DESCRIPTION OF THE TASK: Copy the rows from the start of the records up to and including the line with "This screenshot has width=1024, height=697.", putting "menu entry" in place of "menu item" and keeping everything else the same.

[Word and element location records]
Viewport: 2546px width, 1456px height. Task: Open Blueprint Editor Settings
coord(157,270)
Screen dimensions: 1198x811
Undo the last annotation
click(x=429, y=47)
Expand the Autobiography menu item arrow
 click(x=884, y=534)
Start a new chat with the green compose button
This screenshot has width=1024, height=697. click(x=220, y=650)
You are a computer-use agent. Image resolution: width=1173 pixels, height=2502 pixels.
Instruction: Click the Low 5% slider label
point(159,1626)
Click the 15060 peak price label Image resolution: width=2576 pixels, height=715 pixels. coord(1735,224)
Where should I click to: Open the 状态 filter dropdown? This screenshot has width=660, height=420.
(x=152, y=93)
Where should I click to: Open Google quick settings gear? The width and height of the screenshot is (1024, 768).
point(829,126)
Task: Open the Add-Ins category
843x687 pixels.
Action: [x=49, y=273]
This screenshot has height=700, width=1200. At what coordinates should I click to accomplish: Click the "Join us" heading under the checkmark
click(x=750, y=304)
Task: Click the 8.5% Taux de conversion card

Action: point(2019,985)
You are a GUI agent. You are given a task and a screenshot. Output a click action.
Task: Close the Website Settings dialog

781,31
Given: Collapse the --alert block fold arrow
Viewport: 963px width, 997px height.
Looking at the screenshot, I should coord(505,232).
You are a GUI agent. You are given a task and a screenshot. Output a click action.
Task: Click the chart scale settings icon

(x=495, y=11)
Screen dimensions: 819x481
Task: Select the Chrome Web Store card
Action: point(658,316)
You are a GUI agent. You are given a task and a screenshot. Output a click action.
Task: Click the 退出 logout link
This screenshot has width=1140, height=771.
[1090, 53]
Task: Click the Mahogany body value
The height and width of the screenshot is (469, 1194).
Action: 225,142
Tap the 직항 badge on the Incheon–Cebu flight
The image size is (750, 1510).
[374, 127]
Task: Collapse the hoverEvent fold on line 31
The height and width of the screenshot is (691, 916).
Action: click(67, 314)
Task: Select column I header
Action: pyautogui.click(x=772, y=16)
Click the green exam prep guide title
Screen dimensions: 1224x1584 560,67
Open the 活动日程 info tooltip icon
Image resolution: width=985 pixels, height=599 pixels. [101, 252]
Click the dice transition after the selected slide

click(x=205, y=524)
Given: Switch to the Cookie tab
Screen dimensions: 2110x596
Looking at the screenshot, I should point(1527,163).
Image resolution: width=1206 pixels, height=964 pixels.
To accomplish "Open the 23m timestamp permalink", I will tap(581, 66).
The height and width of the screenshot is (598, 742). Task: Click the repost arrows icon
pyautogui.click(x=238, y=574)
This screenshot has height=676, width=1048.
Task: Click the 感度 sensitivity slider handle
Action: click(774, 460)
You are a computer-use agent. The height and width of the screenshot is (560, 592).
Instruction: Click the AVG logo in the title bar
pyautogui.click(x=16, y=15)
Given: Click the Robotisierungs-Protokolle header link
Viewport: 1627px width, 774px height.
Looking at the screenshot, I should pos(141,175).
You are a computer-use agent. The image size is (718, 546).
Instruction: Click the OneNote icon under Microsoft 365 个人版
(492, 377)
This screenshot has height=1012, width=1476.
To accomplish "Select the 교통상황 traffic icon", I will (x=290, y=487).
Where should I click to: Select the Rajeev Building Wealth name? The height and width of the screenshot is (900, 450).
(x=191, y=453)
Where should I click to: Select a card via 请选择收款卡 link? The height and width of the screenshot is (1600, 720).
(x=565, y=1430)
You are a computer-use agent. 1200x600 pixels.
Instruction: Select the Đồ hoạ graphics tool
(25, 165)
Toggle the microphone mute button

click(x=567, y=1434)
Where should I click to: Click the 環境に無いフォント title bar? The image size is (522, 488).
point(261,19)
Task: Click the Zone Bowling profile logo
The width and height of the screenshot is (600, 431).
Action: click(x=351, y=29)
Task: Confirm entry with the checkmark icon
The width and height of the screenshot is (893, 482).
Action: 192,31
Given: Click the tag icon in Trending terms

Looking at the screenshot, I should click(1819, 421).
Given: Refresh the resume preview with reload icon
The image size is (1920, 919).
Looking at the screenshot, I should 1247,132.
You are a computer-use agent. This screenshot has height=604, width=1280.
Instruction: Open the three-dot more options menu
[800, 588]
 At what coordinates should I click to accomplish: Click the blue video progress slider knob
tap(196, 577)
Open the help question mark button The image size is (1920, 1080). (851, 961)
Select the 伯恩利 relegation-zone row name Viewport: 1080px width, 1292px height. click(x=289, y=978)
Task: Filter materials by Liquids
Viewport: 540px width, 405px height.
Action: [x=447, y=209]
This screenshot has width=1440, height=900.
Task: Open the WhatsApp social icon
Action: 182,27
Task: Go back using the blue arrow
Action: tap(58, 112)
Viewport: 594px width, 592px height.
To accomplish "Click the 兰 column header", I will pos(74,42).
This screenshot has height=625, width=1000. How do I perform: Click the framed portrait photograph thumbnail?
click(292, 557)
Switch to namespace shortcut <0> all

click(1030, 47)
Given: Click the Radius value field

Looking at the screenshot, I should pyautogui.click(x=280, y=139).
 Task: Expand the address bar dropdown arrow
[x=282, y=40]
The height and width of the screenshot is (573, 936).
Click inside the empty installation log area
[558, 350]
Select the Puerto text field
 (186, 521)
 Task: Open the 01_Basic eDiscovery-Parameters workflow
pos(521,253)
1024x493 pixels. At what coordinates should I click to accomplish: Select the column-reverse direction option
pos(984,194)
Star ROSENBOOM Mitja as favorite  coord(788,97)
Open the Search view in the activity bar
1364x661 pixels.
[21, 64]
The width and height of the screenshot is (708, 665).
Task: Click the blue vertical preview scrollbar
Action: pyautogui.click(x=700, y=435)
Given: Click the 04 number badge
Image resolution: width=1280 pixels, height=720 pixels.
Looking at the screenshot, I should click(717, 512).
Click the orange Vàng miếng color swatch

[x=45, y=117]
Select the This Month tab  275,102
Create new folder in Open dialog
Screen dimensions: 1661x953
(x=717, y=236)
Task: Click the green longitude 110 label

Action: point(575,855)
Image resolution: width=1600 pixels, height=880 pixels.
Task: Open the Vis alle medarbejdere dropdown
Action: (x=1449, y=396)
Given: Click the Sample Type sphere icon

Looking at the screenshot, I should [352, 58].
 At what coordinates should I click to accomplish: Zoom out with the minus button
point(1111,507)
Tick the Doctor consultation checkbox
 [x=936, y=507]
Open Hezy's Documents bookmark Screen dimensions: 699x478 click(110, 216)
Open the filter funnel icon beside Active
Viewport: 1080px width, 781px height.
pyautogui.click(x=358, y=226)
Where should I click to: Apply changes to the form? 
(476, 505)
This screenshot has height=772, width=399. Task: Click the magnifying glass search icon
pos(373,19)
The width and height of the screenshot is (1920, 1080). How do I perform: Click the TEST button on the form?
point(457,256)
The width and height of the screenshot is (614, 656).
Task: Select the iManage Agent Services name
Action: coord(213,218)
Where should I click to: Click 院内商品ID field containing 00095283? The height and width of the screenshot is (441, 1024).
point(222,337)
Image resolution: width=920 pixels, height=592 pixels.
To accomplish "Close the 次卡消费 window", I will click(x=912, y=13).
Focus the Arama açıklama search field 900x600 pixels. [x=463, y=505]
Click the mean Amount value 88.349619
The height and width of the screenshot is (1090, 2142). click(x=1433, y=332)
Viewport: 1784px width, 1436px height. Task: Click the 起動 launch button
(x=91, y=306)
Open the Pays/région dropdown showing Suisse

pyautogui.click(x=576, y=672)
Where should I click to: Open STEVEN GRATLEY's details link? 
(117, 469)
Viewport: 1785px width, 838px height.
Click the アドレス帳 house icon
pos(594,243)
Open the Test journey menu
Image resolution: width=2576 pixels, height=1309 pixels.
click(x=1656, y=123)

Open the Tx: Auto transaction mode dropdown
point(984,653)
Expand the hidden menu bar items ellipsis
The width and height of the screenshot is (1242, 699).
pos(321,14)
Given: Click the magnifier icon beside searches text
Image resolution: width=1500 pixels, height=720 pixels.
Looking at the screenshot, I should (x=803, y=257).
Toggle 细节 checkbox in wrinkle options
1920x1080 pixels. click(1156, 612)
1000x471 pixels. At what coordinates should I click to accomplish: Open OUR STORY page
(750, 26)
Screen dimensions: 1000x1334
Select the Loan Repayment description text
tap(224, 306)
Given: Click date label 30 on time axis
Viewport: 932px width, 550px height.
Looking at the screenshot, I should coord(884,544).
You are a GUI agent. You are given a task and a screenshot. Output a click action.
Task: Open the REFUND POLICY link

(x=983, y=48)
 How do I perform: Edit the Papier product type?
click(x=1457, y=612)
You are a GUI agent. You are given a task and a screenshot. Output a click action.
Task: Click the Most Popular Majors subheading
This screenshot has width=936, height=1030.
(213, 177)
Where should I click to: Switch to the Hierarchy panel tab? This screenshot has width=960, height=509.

EXERCISE RESULT:
Viewport: 2546px width, 1456px height. Task: Open Blueprint Editor Settings
coord(157,270)
Screen dimensions: 1198x811
Undo the last annotation
click(x=429, y=47)
Expand the Autobiography menu entry arrow
 click(x=884, y=534)
Start a new chat with the green compose button
This screenshot has width=1024, height=697. click(x=220, y=650)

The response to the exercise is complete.